__Vorgegebener Text__

· · ·

Die blasphemische Popgemeinde von MTV traf sich Allerheiligen
zum jährlichen Incentive der „Europe Music Awards“ in
München. Grund: Selbstbeweihräucherung. Die Gewerbesteuer
vor Augen, erklärte der Münchner OB Ude den Feiertag
für abgeschafft, das Event zur geschlossenen Veranstaltung
und damit zum Kegelabend der Musikbranche. Nun, Dramatik ist
anders. Bedenklich dagegen: Die Publikumauswahl des Senders für
die Kameraplätze vor der Bühne. Per Casting!
Sie lesen richtig. Erst forderte MTV sein minderjähriges Auditorium
auf, im online-Voting die elterliche Flatrate zu versenken. Dann
aber müssen die Wähler wie die Hündchen bei IKEA
draußen bleiben. Gnadenlos designt sich MTV sein Publikum:
Jung, telegen und senderkompatibel. Und brüllen muss es wollen.
Nicht aus Überzeugung, sondern nach Aufforderung. Motto des
Castings: Wer schreit ist drin. Es gilt den weltweiten Sponsoren
Glaubwürdigkeit bei der Zielgruppe vorzugaukeln. Dass es tatsächlich
noch so stumpfe Gesellen gibt, die auf Zuruf die Arme nach oben
reißen und schreien, ist die eigentliche Überraschung.
Man stelle sich vor, diese Art der Gesichtskontrolle macht Schule.

· · ·

__Rohdaten__
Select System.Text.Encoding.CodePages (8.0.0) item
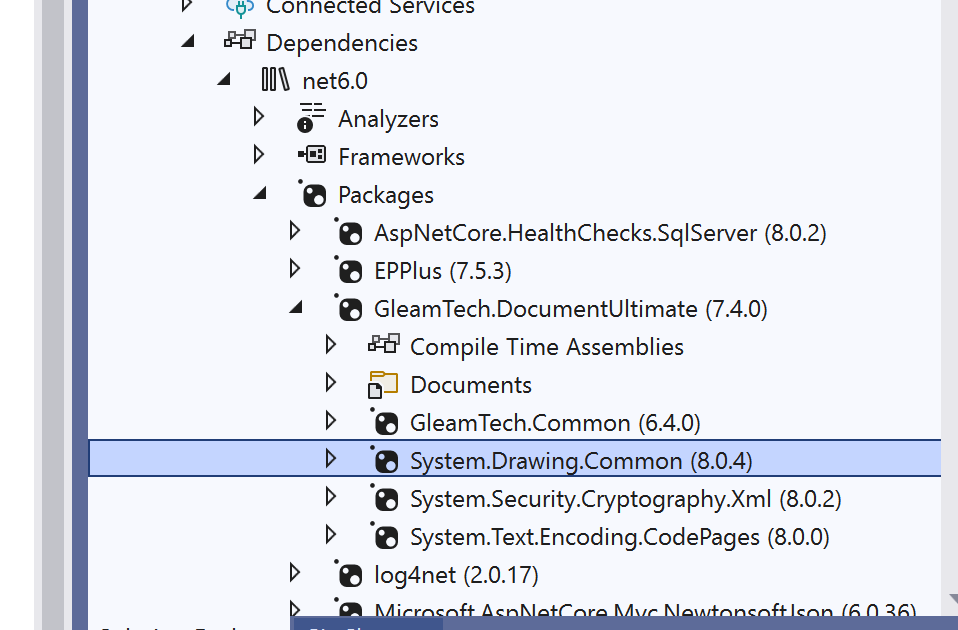Viewport: 958px width, 630px height. [619, 537]
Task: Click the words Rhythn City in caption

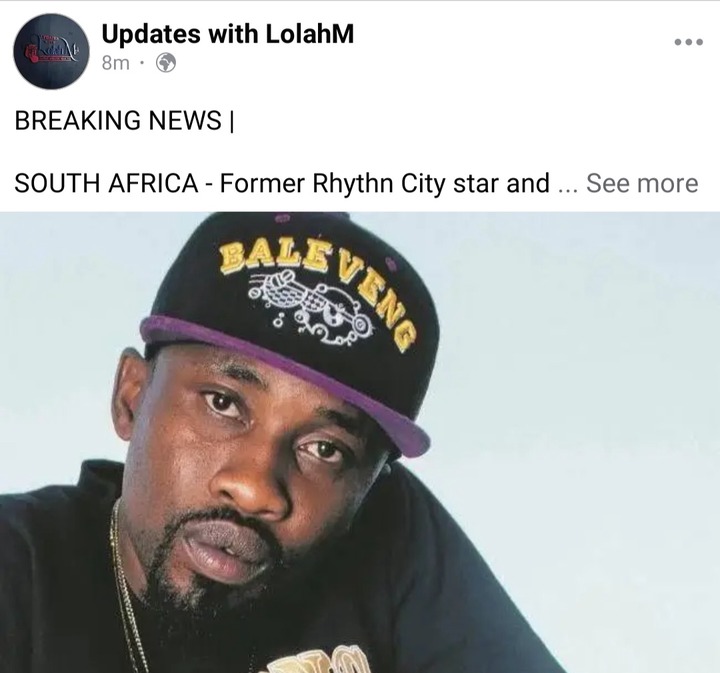Action: [x=379, y=184]
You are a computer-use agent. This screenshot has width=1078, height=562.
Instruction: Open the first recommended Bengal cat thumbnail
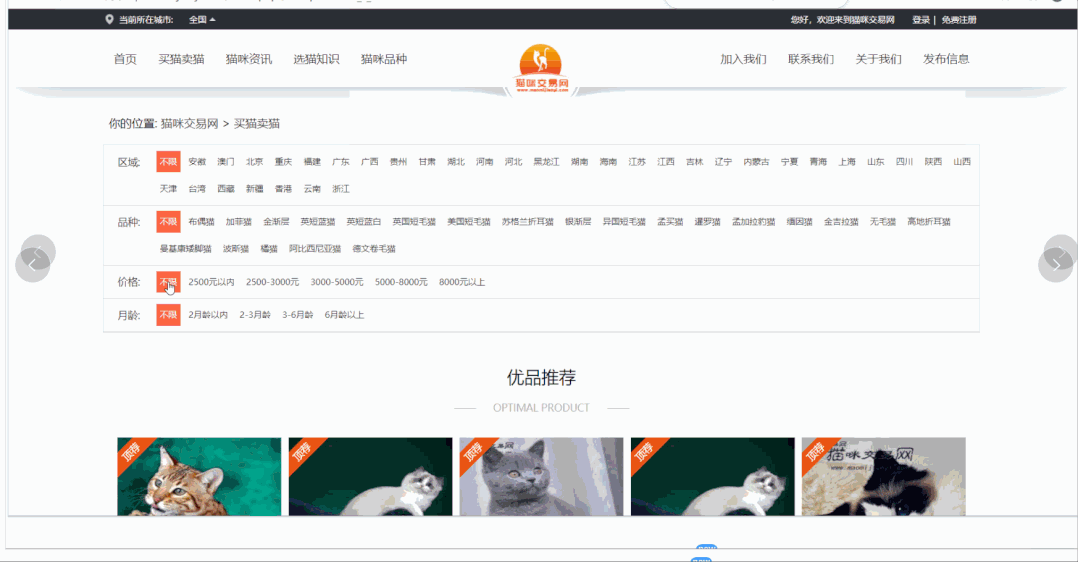coord(199,476)
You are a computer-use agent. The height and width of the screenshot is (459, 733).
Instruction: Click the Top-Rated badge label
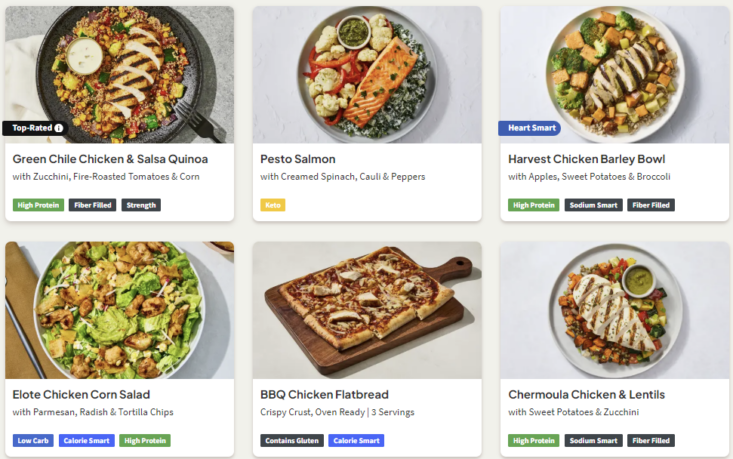32,128
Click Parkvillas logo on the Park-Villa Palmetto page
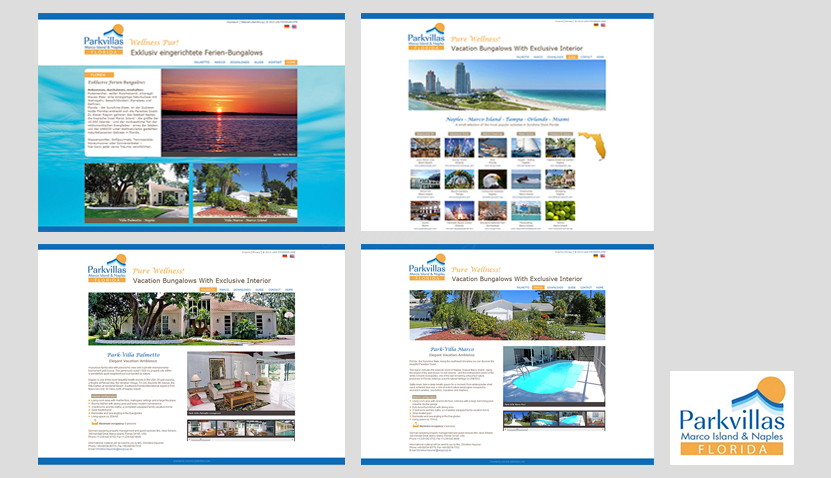 point(106,271)
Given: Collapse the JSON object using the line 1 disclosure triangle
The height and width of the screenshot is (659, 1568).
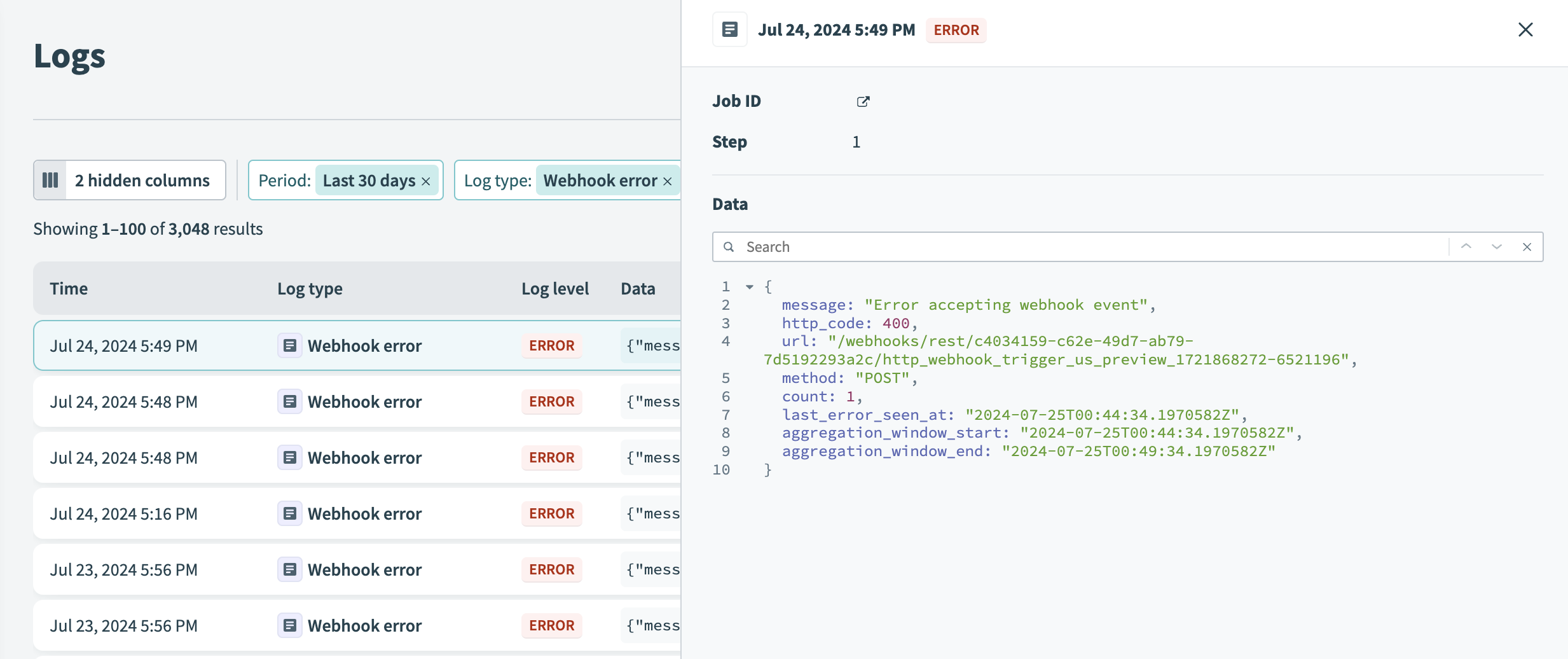Looking at the screenshot, I should (748, 287).
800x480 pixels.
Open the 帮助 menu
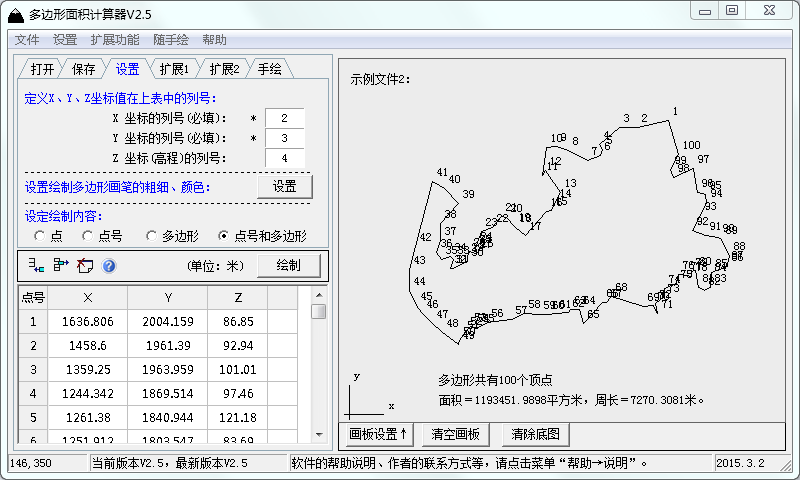pos(214,40)
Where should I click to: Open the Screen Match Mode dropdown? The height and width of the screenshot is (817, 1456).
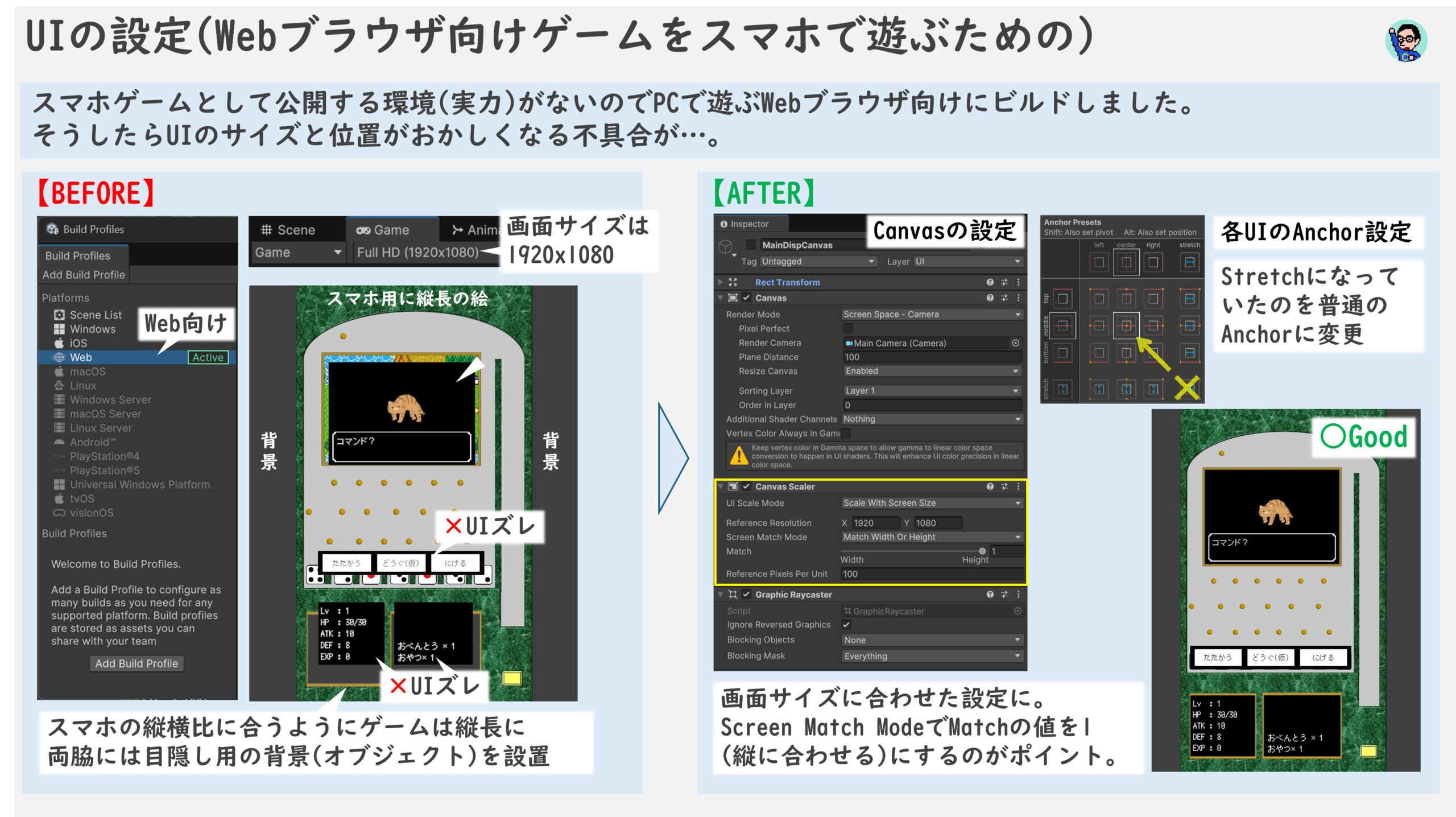tap(932, 537)
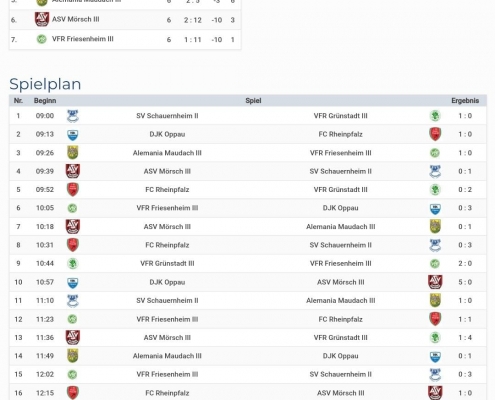Click the Beginn column header

coord(45,101)
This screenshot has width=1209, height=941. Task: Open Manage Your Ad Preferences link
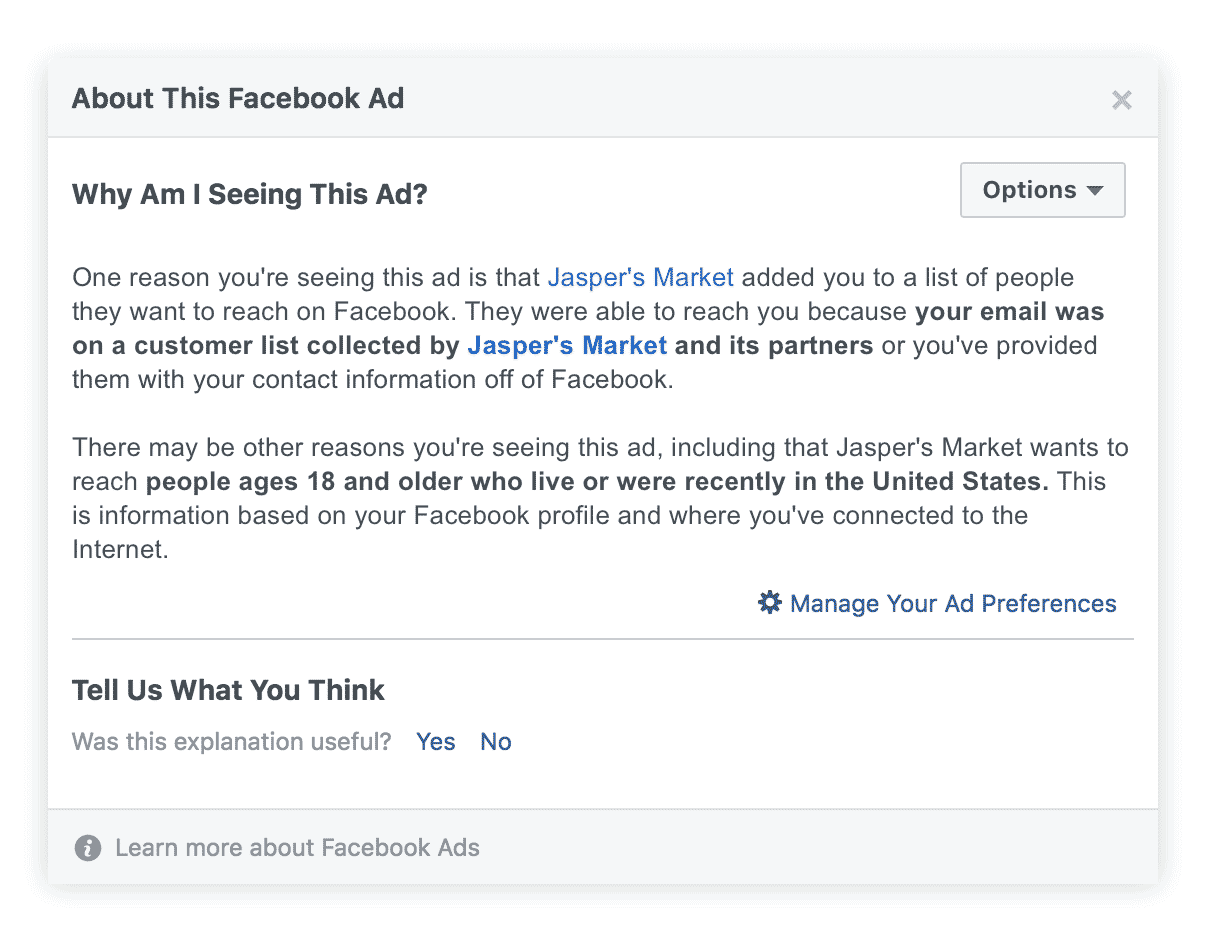(952, 604)
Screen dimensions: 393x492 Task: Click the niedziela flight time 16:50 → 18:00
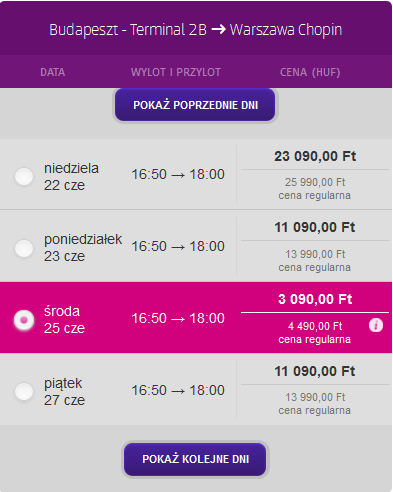178,174
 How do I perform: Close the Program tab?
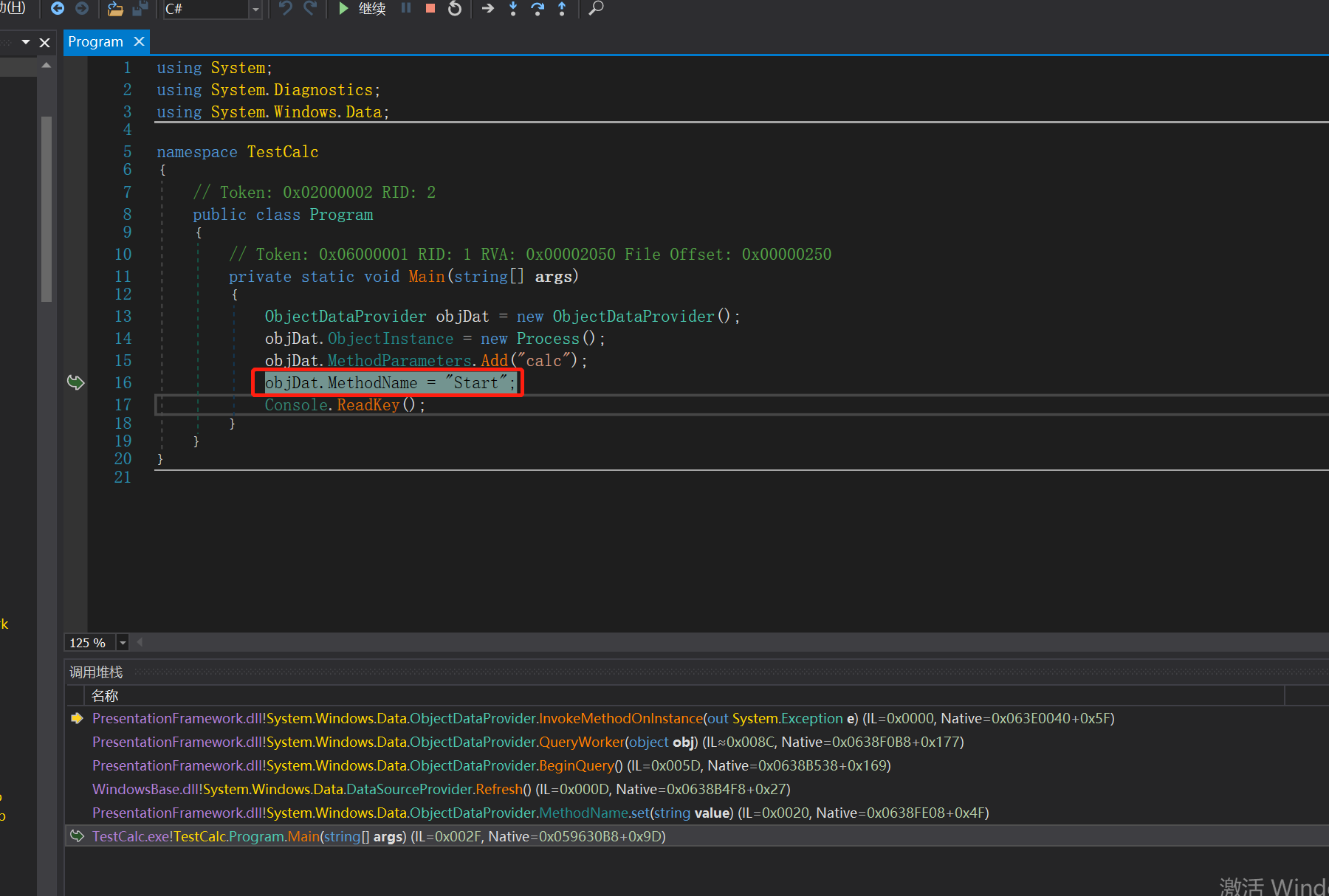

· · ·

__Die Aufgabe__
Führe den Kommentar zu den MTV Europe Music Awards in München nach seinem letzten Satz weiter. Die Daten stehen in keinem Zusammenhang mit dem Kommentar zu den MTV Europe Music Awards.

__Antwort zur Aufgabe__
Sie wollen mit Mutti am strengen Türsteher vorbei in den Musikantenstadl?
Kein Problem. Sie sollten aber möglichst auf Krücken
kommen und debil sabbern. Besser noch: Im Rollstuhl vorfahren.
Mehr als eine Flasche Underberg während der Show darf es dagegen
nicht sein. Sie sind es dem Sender nämlich schuldig, beim
abschließenden Einmarsch der Volksmusikhelden aufzuspringen
und charakterfest mitzuklatschen. Und vergessen Sie nicht: Altdeutsches
Liedgut ist auf Senderbefehl jederzeit vorzuweisen. Anspruchsloser
wird es bei Johannes B. Kerner. Heucheln Sie beim Bewerbungsgespräch
Betroffenheit und Halbwissen vor. Ein akkurat gefönter Mittelscheitel,
eine aufgebügelte Sozialpädagogen-Jeans und ein Cord-Sakko
mit abgewetzten Ellenbogen erhöhen die Einlasschancen erheblich.
Seien Sie allzeit bereit zu flennen, seien Sie politisch korrekt
und lassen Sie zwischen Ihnen und ihrer City-Hostess aus dem Club „Elite“ ein
behagliches Ehepaar postieren. Big Schwiegermutter is watching
Kerner.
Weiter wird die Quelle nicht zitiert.